What to work on> Across the data below, how many lines have the word "gold" in them? Give the number and nothing else.

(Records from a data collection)
┌────────

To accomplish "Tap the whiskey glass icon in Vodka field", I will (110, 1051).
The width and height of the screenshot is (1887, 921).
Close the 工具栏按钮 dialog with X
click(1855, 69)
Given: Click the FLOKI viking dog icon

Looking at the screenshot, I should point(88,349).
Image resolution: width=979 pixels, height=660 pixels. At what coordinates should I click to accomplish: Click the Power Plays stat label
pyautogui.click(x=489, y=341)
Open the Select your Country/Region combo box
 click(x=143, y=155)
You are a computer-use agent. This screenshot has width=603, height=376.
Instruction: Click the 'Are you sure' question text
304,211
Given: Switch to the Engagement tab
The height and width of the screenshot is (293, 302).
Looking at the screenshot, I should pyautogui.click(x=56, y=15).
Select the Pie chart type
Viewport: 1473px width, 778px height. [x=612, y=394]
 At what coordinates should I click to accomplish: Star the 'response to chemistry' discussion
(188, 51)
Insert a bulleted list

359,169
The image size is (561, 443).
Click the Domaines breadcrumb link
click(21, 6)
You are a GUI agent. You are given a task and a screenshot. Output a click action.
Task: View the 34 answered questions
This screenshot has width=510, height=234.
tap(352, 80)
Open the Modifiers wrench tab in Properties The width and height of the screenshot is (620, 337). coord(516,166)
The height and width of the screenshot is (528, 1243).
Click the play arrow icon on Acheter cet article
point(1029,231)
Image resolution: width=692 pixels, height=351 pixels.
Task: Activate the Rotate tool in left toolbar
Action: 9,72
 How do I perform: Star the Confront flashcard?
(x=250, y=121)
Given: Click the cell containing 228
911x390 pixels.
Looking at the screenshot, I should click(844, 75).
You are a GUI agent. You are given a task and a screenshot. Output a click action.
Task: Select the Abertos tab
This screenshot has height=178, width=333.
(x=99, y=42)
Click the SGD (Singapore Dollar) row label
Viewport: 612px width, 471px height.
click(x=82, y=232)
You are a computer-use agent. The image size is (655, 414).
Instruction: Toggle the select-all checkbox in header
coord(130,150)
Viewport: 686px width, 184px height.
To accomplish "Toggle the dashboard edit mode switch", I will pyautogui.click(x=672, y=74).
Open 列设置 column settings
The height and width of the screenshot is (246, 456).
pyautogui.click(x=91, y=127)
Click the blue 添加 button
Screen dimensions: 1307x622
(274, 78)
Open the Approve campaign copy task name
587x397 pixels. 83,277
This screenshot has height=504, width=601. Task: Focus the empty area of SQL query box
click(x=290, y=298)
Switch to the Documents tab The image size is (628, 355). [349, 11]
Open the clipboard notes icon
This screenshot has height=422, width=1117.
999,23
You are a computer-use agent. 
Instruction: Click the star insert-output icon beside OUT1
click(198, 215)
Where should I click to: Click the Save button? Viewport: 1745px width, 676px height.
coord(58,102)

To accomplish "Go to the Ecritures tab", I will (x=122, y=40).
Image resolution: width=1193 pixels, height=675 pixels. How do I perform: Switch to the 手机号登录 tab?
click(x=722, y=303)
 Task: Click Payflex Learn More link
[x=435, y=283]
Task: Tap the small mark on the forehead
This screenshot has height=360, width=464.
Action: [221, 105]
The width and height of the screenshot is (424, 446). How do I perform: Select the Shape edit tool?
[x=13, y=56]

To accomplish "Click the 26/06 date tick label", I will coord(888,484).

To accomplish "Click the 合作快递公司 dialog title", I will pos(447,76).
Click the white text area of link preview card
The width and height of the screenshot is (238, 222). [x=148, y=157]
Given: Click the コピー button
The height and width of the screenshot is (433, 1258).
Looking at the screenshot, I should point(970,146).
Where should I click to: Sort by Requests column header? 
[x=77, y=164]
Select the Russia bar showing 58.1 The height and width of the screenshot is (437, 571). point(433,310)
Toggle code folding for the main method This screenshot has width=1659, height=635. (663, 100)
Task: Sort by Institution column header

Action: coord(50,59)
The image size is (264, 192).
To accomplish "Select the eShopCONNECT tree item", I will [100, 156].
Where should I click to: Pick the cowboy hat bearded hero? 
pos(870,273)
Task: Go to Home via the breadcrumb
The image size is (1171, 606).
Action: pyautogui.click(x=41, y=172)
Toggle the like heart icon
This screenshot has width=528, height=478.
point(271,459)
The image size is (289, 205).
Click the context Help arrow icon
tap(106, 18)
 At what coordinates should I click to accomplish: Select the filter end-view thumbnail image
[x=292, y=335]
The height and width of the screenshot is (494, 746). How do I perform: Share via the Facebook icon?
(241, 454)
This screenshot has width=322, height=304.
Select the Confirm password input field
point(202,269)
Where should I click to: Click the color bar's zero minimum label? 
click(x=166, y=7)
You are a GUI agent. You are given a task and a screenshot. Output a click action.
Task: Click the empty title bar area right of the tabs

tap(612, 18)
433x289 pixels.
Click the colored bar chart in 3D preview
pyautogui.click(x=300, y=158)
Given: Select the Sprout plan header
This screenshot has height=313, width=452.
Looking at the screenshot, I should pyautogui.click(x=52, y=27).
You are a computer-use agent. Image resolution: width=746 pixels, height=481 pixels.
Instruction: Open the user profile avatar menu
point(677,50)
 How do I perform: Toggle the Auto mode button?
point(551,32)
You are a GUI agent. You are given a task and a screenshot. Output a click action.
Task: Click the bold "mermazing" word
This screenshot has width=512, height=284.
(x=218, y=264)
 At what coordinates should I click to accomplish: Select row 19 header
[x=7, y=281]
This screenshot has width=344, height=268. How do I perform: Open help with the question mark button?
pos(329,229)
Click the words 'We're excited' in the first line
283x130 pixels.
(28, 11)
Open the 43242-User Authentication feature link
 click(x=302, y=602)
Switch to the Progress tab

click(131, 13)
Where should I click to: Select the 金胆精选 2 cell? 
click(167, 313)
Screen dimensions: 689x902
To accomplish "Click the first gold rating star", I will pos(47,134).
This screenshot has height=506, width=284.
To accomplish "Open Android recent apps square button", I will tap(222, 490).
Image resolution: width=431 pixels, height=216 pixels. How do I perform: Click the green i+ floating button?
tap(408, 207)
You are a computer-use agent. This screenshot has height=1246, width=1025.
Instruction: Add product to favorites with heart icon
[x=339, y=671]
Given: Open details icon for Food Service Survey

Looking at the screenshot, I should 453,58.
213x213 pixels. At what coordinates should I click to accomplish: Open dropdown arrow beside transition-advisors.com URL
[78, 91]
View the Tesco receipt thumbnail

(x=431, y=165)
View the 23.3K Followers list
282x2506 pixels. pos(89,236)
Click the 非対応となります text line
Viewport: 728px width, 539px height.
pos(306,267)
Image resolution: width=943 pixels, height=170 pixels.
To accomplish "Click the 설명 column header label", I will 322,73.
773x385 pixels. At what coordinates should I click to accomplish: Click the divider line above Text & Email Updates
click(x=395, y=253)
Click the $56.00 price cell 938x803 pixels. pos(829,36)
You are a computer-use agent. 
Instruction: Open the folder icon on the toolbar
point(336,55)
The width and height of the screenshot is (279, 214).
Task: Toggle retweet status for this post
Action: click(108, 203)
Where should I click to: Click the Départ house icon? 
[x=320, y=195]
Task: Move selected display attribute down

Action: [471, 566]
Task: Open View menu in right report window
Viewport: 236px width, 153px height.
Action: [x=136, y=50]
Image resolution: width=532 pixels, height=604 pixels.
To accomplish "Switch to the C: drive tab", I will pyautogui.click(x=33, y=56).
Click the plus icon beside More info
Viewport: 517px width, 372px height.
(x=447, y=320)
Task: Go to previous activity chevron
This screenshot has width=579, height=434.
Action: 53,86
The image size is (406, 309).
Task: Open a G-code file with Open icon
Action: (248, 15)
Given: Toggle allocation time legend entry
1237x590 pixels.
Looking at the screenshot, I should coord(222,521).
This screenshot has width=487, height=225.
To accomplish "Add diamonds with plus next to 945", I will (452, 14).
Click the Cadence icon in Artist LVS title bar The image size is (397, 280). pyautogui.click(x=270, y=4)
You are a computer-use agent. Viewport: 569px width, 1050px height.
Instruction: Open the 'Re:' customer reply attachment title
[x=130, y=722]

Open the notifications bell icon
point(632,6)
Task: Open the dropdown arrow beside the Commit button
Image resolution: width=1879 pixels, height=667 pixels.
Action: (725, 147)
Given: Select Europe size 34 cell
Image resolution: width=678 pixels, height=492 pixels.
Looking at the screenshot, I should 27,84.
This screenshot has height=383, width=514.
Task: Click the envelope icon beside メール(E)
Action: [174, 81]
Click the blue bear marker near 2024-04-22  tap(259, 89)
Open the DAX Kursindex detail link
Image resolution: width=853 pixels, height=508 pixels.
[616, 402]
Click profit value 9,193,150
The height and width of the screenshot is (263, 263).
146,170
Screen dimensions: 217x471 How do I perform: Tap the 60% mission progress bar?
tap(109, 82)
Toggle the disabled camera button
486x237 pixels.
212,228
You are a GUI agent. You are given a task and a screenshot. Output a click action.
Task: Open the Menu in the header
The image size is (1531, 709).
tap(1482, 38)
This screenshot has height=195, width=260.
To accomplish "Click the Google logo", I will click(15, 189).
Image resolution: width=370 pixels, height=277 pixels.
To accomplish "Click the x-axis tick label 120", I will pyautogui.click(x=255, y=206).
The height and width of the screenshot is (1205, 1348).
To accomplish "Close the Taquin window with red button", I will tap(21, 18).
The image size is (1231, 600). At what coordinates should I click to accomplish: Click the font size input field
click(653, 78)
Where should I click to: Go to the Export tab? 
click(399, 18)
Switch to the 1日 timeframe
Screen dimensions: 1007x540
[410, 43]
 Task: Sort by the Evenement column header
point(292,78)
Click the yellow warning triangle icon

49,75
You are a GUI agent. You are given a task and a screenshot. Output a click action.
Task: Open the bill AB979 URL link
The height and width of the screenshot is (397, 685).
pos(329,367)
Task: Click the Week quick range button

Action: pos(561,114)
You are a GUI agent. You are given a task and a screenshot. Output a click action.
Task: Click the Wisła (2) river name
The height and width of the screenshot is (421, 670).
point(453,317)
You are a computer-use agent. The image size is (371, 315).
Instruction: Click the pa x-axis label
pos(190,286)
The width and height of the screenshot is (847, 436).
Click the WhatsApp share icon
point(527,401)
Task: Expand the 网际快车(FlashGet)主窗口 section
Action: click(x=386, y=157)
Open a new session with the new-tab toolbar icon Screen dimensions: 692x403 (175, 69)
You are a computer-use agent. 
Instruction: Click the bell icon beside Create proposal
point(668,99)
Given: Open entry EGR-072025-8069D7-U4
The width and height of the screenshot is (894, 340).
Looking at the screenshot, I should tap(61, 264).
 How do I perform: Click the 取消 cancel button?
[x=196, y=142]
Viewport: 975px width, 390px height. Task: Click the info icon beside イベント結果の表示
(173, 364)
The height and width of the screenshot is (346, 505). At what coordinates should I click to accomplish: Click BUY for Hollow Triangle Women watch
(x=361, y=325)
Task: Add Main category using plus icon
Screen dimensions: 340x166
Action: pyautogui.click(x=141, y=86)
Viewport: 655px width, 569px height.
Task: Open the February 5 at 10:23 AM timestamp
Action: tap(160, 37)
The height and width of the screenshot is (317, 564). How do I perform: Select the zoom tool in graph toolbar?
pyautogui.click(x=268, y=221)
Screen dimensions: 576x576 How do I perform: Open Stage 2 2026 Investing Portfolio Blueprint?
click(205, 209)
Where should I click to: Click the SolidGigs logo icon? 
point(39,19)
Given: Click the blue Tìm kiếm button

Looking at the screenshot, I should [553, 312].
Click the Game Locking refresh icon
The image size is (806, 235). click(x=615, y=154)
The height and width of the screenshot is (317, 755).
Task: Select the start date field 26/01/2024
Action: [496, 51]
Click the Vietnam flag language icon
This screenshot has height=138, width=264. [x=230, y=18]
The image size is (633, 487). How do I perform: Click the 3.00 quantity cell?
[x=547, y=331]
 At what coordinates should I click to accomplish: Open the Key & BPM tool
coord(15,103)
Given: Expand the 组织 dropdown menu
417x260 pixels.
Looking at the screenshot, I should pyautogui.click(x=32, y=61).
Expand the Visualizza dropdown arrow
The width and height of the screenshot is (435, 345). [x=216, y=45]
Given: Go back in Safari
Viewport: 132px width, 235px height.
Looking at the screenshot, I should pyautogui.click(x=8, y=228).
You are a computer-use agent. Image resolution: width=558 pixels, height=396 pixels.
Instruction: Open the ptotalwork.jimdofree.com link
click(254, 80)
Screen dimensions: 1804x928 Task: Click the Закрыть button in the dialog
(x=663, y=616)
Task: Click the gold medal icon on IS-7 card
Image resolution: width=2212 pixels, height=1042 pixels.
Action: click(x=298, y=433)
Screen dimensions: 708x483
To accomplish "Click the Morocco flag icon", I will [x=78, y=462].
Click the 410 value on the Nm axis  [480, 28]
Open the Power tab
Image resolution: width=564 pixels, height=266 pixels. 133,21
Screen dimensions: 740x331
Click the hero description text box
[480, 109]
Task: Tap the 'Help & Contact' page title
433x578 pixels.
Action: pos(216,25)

└────────

Result of this task> 2